A non-Windows microkernel

Jun 1, 2007 11:11 GMT  ·  By

Deep in the research laboratories over at Microsoft, the Singularity platform is being built. As of yet, Singularity is merely a research operating system, but this is not to say that the project is not evolving or that future versions of Windows won't include the prototype's technology. However, Singularity is in fact a non-Windows operating system, and this is how the project is described by two Microsoft researchers working on Singularity: "Singularity is a research project focused on the construction of dependable systems through innovation in the areas of systems, languages, and tools. We are building a research operating system prototype (called Singularity), extending programming languages, and developing new techniques and tools for specifying and verifying program behavior," revealed researchers Jim Larus and Galen Hunt.

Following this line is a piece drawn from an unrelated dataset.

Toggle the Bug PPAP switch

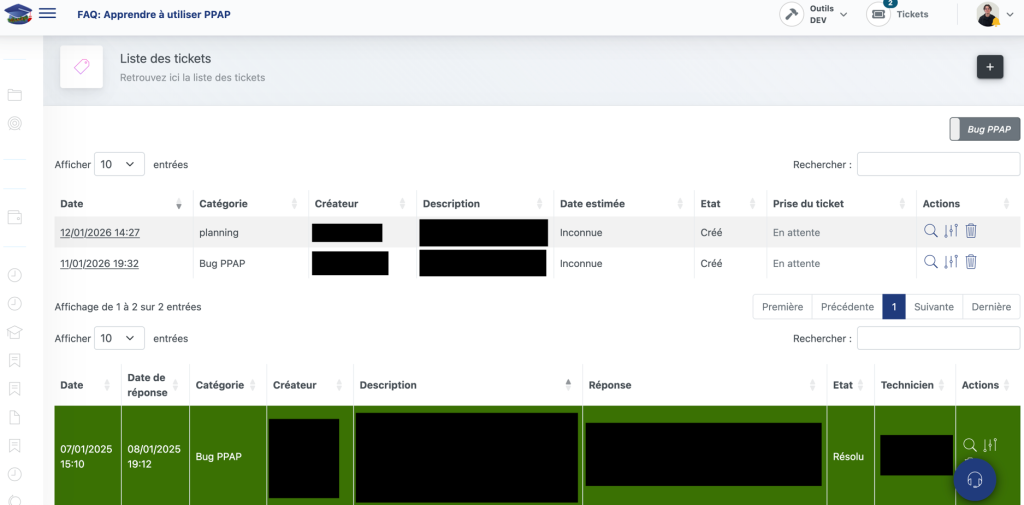(x=985, y=129)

Singularity is not a new prototype, as it has been debuted before Windows Vista, and the version 1 of the operating system is already complete, the team moving ahead to v2.0. The Singularity microkernel is an example of 100% managed code and of how Microsoft is drifting away from Windows.

"Singularity uses type-safe languages and an abstract instruction set to enable what we call Software Isolated Processes (SIPs). SIPs provide the strong isolation guarantees of OS processes (isolated object space, separate GCs, separate runtimes) without the overhead of hardware-enforced protection domains. In the current Singularity prototype SIPs are extremely cheap; they run in ring 0 in the kernel's address space," reads a fragment of Singularity's description on Microsoft Research.

In order to get a complete idea of the Singularity operating system prototype, Microsoft has made available four video fragments on the subject: Singularity: A research OS written in C#, Singularity Revisited, Singularity III: Revenge of the SIP and Singularity IV: Return of the UI. Singularity is relevant because it offers an insight into the future potential development path that Microsoft could take for its Windows platform. I may have exaggerated a tad by referencing Singularity as the next operating system from the Redmond Company, but the project definitely has a future with Microsoft's platform.